- [What is required]:
Take the data from its first line. Print each line exactly until the line containing "You are a computer-use agent. This" has been printed too.
** Provided records follows **
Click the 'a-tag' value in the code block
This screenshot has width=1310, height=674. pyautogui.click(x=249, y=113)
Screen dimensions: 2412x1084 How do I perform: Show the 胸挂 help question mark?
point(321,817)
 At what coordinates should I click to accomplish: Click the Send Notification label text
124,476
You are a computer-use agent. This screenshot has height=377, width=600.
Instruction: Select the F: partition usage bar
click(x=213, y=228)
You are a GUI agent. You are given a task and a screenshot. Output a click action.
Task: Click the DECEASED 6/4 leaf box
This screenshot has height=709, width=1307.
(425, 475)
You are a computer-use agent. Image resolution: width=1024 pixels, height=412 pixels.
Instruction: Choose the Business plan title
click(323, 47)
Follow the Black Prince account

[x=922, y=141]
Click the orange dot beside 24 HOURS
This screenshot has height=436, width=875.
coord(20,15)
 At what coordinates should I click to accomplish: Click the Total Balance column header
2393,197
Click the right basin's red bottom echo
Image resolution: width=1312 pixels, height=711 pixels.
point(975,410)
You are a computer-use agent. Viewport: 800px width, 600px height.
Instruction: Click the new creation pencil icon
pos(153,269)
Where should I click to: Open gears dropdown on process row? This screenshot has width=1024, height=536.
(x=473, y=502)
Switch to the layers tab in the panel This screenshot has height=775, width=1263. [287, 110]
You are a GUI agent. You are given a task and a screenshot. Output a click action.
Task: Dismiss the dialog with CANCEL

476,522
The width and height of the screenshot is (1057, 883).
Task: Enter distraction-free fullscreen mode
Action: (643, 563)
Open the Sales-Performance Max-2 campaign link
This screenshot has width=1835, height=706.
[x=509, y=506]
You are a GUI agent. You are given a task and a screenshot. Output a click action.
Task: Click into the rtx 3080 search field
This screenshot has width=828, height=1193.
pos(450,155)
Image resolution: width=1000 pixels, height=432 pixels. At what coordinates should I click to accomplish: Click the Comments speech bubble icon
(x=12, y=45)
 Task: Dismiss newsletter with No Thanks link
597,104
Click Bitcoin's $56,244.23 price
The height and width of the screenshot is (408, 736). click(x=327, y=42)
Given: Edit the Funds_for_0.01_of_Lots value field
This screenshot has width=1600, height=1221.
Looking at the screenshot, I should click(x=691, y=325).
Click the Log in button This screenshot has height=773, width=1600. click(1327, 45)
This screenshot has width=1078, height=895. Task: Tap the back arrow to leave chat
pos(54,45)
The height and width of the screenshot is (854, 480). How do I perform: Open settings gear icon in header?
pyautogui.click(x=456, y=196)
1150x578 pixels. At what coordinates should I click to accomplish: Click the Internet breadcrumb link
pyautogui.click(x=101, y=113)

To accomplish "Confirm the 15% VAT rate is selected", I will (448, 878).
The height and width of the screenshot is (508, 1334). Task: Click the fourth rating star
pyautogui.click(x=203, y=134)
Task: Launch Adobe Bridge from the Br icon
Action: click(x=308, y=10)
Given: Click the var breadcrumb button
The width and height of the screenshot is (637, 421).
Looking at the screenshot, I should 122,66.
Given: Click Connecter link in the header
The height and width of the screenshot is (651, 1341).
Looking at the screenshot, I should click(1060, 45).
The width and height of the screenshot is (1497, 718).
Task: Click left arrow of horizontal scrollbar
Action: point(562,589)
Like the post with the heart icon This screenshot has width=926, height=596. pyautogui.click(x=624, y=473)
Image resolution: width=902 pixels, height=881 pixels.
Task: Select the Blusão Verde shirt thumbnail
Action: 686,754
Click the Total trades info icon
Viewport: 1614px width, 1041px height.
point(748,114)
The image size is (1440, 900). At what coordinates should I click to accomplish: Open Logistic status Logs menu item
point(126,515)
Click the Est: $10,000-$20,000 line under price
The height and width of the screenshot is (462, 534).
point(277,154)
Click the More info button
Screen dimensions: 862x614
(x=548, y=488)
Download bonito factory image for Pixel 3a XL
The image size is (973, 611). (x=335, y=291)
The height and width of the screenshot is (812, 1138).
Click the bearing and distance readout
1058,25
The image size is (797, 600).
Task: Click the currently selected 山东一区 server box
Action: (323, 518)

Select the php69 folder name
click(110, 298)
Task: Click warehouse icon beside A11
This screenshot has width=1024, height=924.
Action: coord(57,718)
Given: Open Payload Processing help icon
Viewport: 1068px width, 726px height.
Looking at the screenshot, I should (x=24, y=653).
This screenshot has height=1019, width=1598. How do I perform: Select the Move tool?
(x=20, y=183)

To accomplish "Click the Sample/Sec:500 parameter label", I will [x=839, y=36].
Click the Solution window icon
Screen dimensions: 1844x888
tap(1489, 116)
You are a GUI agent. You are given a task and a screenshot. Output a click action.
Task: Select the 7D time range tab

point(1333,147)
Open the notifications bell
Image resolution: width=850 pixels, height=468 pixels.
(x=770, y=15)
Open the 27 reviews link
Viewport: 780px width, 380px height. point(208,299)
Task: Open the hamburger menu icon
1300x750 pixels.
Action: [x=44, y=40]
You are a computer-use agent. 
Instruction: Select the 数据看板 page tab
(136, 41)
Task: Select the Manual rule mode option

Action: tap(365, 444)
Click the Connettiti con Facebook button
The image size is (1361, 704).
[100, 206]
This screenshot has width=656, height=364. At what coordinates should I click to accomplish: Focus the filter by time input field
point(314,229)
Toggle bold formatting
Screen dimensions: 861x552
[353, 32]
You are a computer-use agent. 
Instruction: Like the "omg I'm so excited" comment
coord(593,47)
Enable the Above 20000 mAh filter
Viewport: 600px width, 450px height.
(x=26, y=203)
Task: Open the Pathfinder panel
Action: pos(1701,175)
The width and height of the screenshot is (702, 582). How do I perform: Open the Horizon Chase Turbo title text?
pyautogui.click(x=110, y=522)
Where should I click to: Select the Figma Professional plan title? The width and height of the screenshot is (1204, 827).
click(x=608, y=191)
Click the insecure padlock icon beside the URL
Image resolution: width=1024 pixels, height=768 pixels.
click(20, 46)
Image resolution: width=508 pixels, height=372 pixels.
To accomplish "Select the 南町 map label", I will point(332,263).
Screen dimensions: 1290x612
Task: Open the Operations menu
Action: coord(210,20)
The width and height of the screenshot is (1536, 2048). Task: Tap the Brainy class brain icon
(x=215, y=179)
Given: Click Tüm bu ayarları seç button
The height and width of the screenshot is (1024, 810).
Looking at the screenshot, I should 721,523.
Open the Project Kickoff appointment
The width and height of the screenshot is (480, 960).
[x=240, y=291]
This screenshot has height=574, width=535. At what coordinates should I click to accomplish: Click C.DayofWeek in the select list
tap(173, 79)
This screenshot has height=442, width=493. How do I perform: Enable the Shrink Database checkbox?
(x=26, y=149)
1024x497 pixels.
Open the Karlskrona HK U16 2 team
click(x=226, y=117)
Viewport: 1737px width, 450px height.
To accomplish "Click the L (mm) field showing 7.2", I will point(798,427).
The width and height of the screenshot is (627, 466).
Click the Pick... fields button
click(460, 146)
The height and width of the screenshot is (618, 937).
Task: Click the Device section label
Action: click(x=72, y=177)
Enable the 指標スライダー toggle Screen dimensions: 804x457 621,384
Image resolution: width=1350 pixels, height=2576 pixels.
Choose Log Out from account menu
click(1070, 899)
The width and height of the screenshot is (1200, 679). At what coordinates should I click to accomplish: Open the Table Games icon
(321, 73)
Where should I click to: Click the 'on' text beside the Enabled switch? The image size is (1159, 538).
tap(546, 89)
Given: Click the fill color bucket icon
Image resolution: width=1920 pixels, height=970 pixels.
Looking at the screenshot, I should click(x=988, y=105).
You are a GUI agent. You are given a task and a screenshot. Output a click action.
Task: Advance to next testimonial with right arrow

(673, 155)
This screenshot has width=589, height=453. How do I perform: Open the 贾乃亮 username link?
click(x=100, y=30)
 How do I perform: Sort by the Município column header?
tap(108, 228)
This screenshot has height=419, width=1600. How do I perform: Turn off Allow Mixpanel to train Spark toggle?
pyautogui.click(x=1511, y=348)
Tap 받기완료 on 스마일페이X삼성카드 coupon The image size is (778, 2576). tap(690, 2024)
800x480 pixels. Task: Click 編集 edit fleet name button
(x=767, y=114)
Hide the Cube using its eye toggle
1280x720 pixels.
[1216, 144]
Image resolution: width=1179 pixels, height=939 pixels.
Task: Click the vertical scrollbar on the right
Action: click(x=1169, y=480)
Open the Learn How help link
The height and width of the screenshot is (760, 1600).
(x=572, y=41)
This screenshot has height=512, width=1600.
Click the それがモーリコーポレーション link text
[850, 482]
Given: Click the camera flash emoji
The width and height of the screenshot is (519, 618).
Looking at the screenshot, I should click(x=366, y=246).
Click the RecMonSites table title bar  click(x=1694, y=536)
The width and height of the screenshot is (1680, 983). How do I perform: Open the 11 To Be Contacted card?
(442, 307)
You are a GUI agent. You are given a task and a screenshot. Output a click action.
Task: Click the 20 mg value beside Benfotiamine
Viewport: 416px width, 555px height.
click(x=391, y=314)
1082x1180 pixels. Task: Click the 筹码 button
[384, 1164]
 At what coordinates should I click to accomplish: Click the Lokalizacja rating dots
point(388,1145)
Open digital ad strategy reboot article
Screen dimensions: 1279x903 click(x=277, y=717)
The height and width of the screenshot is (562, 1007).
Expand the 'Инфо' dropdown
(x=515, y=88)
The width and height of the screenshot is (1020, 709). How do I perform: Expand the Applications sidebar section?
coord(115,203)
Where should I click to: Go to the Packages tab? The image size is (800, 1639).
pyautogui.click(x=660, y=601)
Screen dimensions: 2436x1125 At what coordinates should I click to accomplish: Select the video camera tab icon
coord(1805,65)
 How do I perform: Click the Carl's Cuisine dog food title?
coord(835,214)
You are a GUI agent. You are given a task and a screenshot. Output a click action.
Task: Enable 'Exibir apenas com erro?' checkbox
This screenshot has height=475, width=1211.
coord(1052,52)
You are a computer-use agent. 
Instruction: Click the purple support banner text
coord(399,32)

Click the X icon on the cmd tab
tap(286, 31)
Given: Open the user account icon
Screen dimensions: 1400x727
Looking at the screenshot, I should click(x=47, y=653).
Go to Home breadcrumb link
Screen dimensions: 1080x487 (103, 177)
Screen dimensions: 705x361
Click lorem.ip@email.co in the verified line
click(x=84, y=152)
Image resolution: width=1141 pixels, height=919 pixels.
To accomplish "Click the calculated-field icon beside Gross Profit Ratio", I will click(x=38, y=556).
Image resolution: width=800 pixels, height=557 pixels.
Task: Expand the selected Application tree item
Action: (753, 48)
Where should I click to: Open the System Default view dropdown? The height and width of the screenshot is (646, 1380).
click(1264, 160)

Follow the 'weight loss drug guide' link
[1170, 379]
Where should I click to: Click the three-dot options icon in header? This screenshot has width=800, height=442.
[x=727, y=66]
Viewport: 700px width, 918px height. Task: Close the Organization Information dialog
** End of Provided records **
- [Task answer]:
Click the 'a-tag' value in the code block
This screenshot has width=1310, height=674. pyautogui.click(x=249, y=113)
Screen dimensions: 2412x1084 How do I perform: Show the 胸挂 help question mark?
point(321,817)
 At what coordinates should I click to accomplish: Click the Send Notification label text
124,476
You are a computer-use agent. This screenshot has height=377, width=600.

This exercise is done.